Scientists have sought to treat SCD through gene editing, which consists of correcting a defective gene by “overwriting” it with a healthy version, essentially editing its instructions for making a protein.

Disorders caused by a single gene — such as SCD, which is caused by mutations in the HBB gene — make ideal candidates for this approach. The HBB gene normally provides instructions for making a protein called beta-globin, a component of a larger protein called hemoglobin that carries oxygen to the body’s organs and tissue.

Preclinical studies have demonstrated the potential for gene editing in this context, although few candidate therapies have reached the clinical trial stage.

In SCD, gene editing approaches usually correct the faulty HBB gene, or introduce the fetal version of that gene, in hematopoietic stem cells — the stem cells that give rise to blood cells.

GreenLight, conversely, is developing gene-editing strategies that target mRNA. Rather than editing the gene within the cells’ DNA, this approach consists of delivering healthy copies of mRNA to the cells. The cells then can use these healthy copies as a template for generating a functional version of the protein.

This technology is already being used to develop vaccine candidates for infectious diseases, such as COVID-19.

Unlike in gene editing-based medicines, patients require long-term treatment with mRNA strategies.

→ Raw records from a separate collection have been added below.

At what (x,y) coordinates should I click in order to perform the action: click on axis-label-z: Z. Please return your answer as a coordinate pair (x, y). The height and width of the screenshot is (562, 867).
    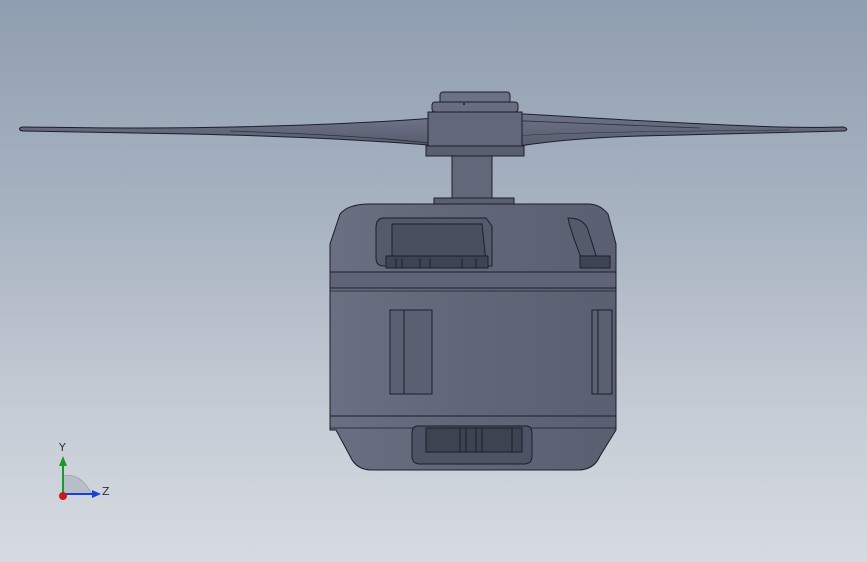
    Looking at the image, I should click on (106, 492).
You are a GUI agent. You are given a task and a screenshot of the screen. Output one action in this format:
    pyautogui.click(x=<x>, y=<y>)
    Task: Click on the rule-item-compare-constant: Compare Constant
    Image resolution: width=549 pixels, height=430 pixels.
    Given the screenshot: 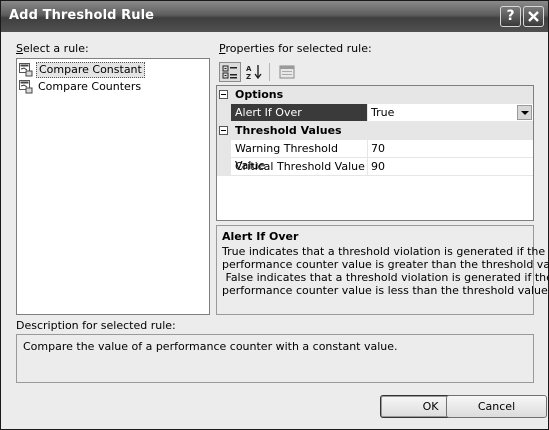 What is the action you would take?
    pyautogui.click(x=82, y=70)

However, since gene-editing technologies can change the DNA sequence in unwanted regions, the mRNA approach also comes with fewer risks.

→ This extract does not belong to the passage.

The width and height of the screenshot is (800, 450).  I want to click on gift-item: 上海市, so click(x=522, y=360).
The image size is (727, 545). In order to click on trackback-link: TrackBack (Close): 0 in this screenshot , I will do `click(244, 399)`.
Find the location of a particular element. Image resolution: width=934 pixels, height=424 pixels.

Although GreenLight will initially pursue potential SCD cures, the company plans to expand into other diseases affecting underserved populations. One such patient group is individuals living with HIV in developing countries.

“Funders are recognizing the potential of our innovative approach to gene editing that, in combination with our proprietary RNA manufacturing capability, has the potential to deliver accessible gene therapies and improve human health globally,” said Marta Ortega-Valle, GreenLight’s senior vice president of human health and corporate development.

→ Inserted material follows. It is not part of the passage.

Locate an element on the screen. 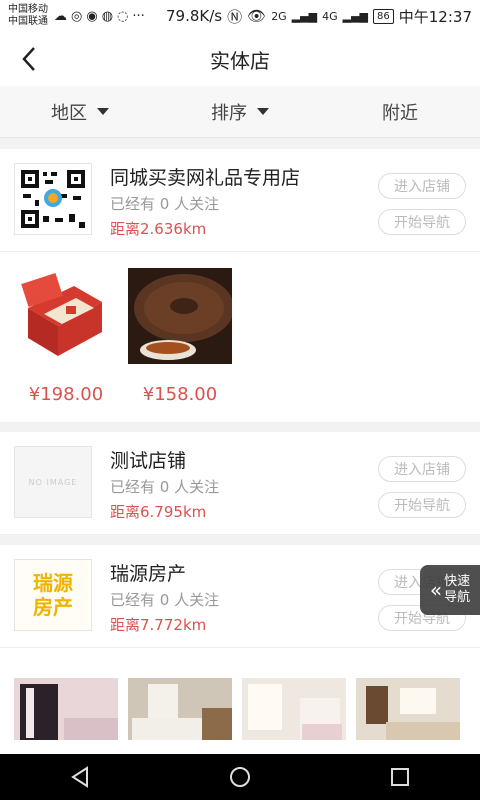  network-2g: 2G is located at coordinates (279, 16).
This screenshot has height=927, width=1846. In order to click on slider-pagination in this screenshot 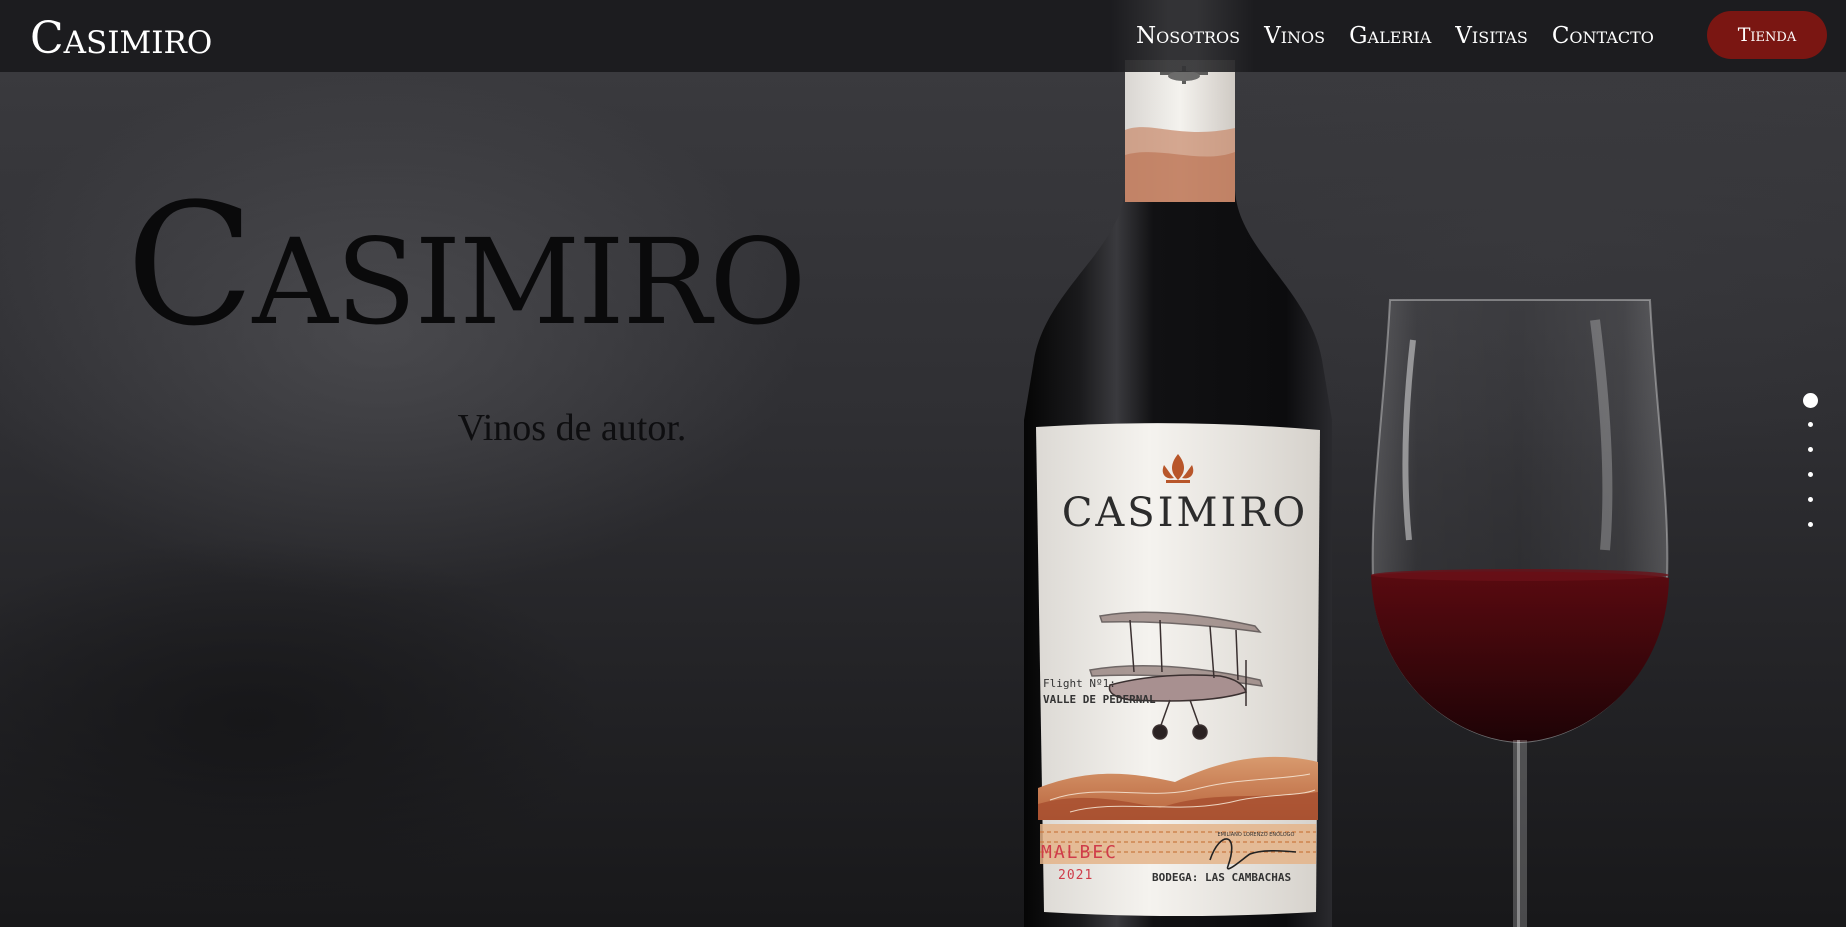, I will do `click(1812, 460)`.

Once the company moves a validated therapy into clinical use, it plans to use its proprietary biomanufacturing platform to mass-produce affordable treatments.

“Finding a safe and effective therapy is critical, but equally important is the ability to produce it affordably for broader access,” Ortega-Valle said.

“That capability does not yet exist in the market, but GreenLight’s end-to-end, self-contained manufacturing platform aims to make that possible for all mRNA-based therapies and vaccines,” she added.